Global market shift triggers bullion sell-off

Precious metals retreat from historic peaks as tech sector volatility ripples through international exchanges

by The_unmuteenglish

Chandigarh, Jan 30: Gold and silver prices experienced a dramatic reversal on Thursday, crashing from recent record highs as a broader slump in U.S. technology and artificial intelligence stocks spooked global investors. The correction saw gold prices tumble nearly $500 per ounce to settle around the $5,100 mark, while silver witnessed a sharp plunge of approximately 12 percent. This sudden downturn followed a significant slide in Microsoft shares, sparked by investor anxiety over heavy AI expenditures and decelerating growth in the cloud sector.

The volatility in silver has been particularly pronounced, with the metal having recently reached a staggering Rs 4,20,000 in India and $121 per ounce on the international stage. Domestic prices showed extreme fluctuations, swinging between Rs 1,85,000 and Rs 165,000 within a single trading session. This correction follows a period of rapid appreciation where silver prices surged by nearly Rs 40,000 in just over a two-week window, a pace many analysts considered difficult to maintain.
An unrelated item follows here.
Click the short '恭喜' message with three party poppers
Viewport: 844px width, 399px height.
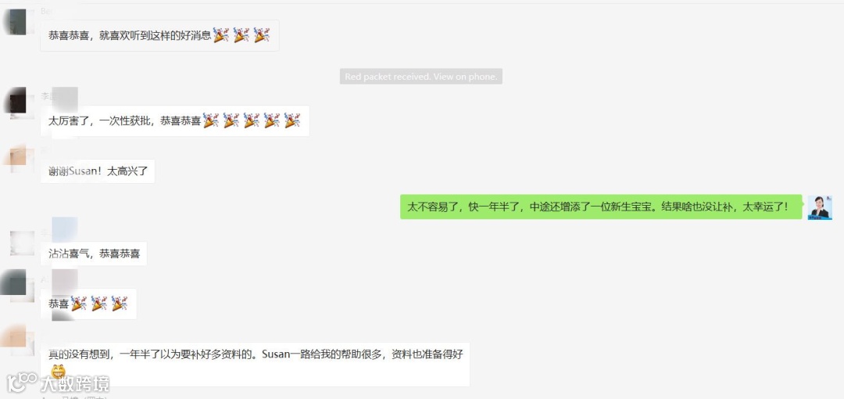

“The rapid rise of silver—increasing by Rs 25,000 to Rs 40,000 in just fifteen days—created an unsustainable straight-line growth,” noted Pankaj Arora, National President of the All India Jewellers and Gourmet Federation. While global demand remains bolstered by China’s export restrictions and the U.S. classification of silver as a critical mineral, Arora said the “paper trade” on various exchanges is driving these erratic movements. He suggested that while the metal might eventually reach Rs 7 lakh in the coming years, interim drops to Rs 2.5 lakh are possible.

Financial experts believe the crash in precious metals is part of a larger pattern of instability across all investment sectors. Sunil Shah of Khambatta Securities said the movements in gold and silver are a symptom of extreme uncertainty across all global asset classes. He observed that money is currently moving erratically between metals, bonds, and equities because there is no clear consensus on the direction of the global economy.

“These kinds of moments are suggesting only one thing that there is a huge volatility in the global equity markets across the asset class,” Shah directly said. He noted that the market is currently defined by a lack of clarity, stating that when “markets are full of uncertainty, what is going to happen nobody has clue.” Despite the global turbulence, observers noted that Indian equity markets have shown relative resilience as the domestic financial community looks toward the upcoming Union Budget for stability.